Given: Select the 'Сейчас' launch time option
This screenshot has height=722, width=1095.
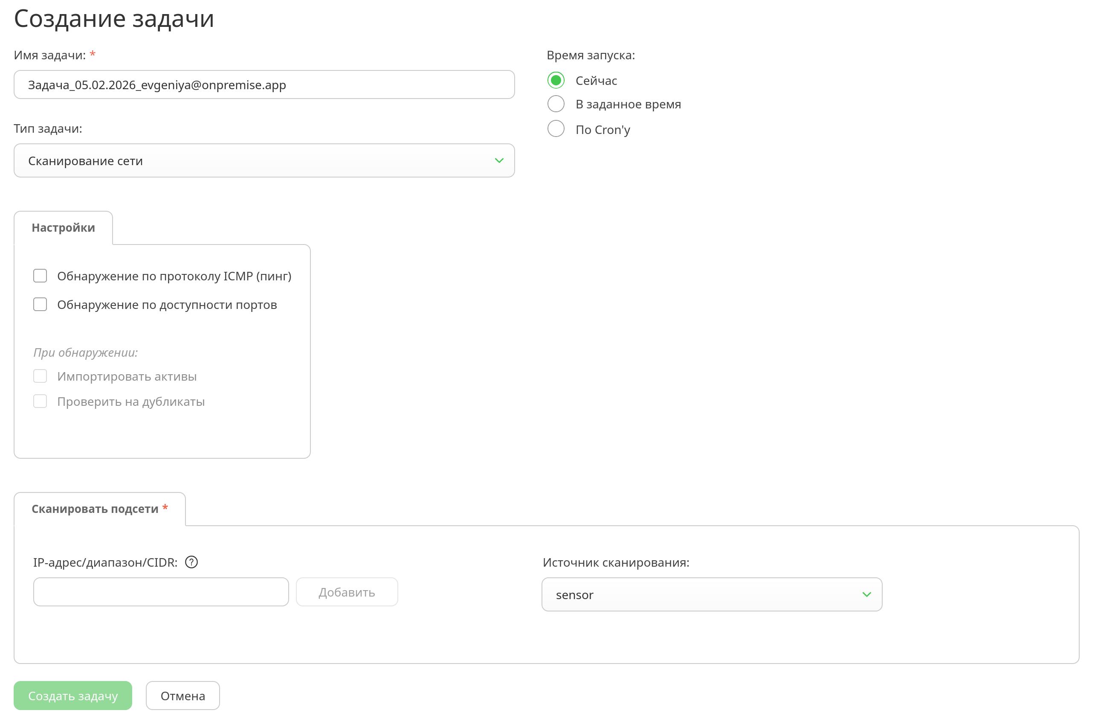Looking at the screenshot, I should click(x=556, y=81).
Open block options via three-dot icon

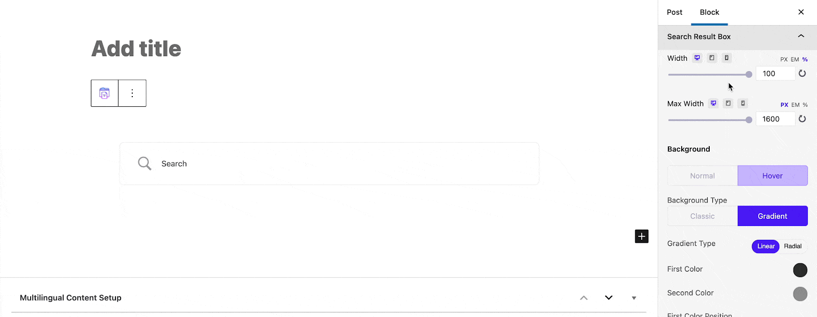[x=132, y=93]
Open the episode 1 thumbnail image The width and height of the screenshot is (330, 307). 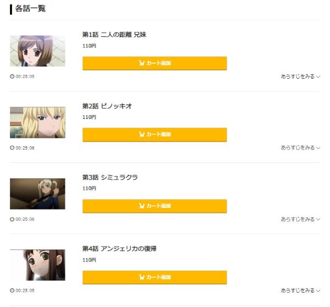click(x=37, y=51)
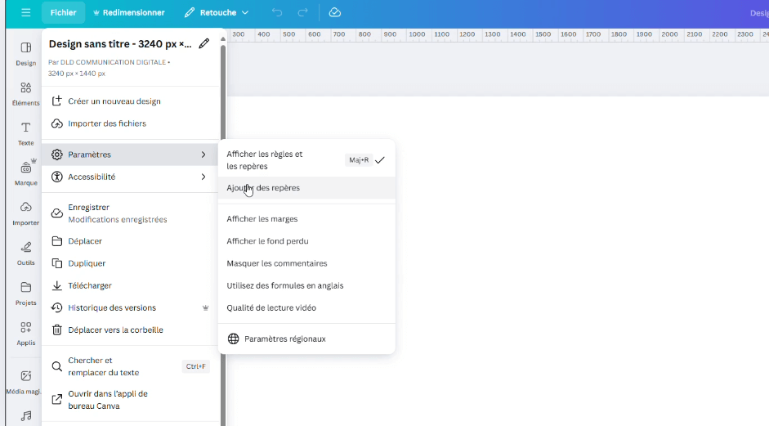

-=-=-

◆ INSTRUCTION: Copy out the lines word for word, from the first one through the line containing "[x=132, y=93]", and leave out the pictures.

◆ EXERCISE SOLUTION:
Given: Select the 'Сейчас' launch time option
This screenshot has height=722, width=1095.
Looking at the screenshot, I should click(x=556, y=81).
Open block options via three-dot icon

[x=132, y=93]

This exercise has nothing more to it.